Whatever strange prosthetic covered him, it didn't obstruct his eyes. Erik had opened a small compact mirror and added some lampblack to the deep dark rings surrounding his eyes, squinting at his companion over the enameled lid. You will know her when you see her, Erik had replied. The dark rings circling around his golden eyes made those pinpoints of light radiate as brightly as damned souls about to be swallowed forever in the blackness of hell. Then Erik had adjusted his deep red cape, not maroon like a trail of blood, but instead bright like flame, and had swept out of Box Five. The Baron had trailed him like a seneschal, trying not to step on that radiant train, but Erik was the faster one, and had quickly vanished.

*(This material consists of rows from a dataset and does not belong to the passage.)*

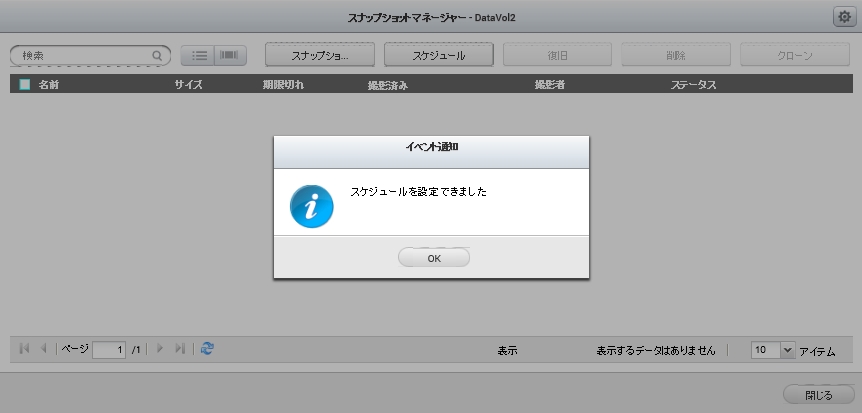Viewport: 862px width, 413px height.
Task: Refresh the snapshot list
Action: pos(207,349)
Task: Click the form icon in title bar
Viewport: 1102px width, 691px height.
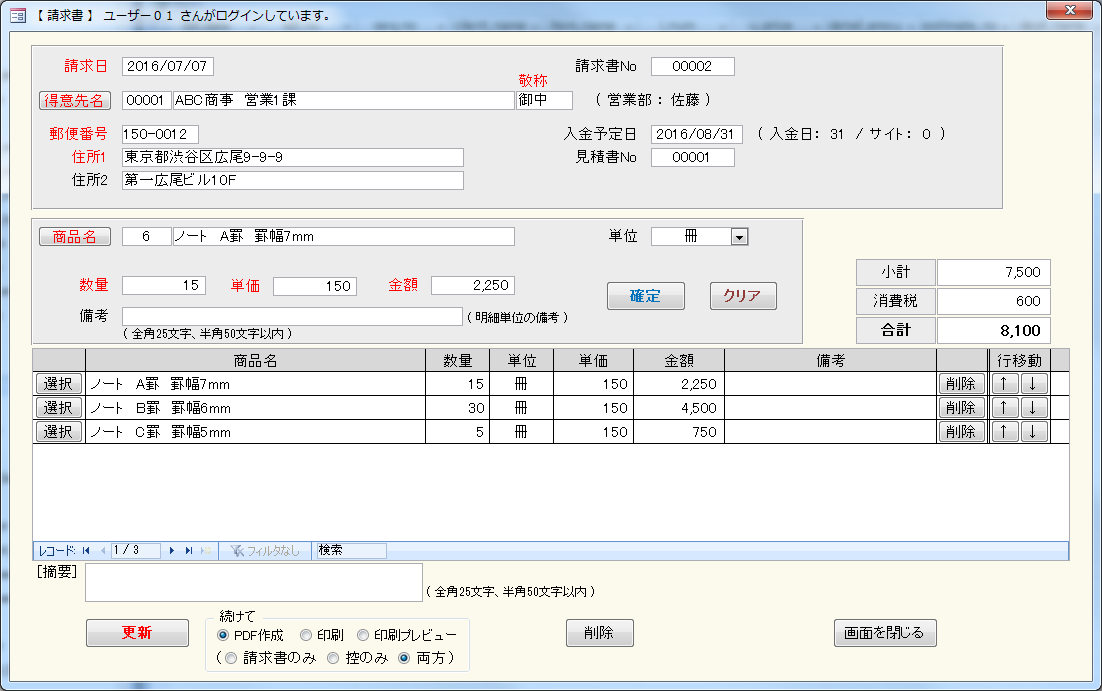Action: 17,15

An hour later, tired of circulating through the grand foyer, the Baron yawned with weariness and leaned up against a marble column. Erik had told the Baron that he, the Baron, would some time this night meet the ballerina Margaret Giry. The Baron vaguely remembered having seen her from far away, but none of the women who passed him by with curious, or appreciating, or deprecating looks resembled ballerinas. Nor did they appeal to him in any fashion. Their big bosoms spilled out of corsets or gypsy peasant dresses. They laughed like jackdaws when men stuck their faces into those tumultuous mounds.

Ah, here was one who was different. A slender woman, her face covered with both a black domino and a Spanish mantilla, stood alone, with her arms crossed over her small breasts. She twisted nervously back and forth, as if looking for someone. Was that she? But almost at once she grasped the arm of a white Pierrot, and pulled on him as if desperate for his attention. The two moved into an alcove and whispered, the girl still darting glances all around.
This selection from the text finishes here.